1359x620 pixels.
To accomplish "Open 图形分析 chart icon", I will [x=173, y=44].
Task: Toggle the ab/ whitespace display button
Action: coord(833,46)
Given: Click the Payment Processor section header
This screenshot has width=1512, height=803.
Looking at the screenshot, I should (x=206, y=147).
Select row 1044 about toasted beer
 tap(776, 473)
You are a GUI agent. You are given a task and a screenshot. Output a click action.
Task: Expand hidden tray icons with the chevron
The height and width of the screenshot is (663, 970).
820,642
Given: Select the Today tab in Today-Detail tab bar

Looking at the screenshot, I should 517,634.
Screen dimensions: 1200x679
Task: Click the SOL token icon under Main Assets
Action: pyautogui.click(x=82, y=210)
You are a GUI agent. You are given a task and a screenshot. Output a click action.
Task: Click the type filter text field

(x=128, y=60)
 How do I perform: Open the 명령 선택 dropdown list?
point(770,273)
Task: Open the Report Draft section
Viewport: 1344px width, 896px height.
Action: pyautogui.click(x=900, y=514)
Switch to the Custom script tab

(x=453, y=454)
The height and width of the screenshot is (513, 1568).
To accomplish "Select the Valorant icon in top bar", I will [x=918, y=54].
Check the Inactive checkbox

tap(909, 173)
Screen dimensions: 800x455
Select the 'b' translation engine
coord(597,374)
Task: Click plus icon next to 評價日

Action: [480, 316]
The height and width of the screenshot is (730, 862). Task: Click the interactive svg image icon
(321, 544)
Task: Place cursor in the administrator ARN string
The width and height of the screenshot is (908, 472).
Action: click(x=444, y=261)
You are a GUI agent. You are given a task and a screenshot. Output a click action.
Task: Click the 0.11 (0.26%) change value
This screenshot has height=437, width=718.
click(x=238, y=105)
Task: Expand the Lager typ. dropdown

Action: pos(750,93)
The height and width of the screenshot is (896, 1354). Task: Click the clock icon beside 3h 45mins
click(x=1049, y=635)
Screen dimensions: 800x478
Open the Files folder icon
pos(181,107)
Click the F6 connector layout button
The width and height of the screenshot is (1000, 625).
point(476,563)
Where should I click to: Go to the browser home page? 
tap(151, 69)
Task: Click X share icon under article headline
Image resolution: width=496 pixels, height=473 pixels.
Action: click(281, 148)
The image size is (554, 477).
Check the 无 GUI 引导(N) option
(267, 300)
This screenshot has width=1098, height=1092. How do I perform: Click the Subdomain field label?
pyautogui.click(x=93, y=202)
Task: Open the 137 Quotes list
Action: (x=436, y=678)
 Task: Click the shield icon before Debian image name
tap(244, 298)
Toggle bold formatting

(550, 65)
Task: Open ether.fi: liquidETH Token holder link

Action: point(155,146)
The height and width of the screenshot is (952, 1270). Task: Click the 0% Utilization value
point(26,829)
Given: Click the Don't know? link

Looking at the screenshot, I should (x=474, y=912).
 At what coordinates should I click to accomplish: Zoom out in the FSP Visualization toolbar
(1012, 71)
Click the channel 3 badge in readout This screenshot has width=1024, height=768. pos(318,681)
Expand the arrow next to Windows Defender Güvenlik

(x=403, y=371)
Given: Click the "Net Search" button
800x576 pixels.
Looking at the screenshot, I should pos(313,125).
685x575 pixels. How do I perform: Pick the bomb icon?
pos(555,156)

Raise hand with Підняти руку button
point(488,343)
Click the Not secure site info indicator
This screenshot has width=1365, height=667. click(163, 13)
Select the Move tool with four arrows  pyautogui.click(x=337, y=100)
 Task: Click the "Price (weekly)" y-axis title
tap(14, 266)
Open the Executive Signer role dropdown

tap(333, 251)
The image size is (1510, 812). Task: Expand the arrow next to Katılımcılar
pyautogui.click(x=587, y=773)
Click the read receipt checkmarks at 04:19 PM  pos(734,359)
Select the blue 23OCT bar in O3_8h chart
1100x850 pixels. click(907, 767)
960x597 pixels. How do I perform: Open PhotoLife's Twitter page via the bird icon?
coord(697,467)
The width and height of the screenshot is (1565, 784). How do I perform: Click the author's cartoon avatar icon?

..........

Report each line in the preceding entries that holds the string "section".

Given: Click the Payment Processor section header
Task: Open the Report Draft section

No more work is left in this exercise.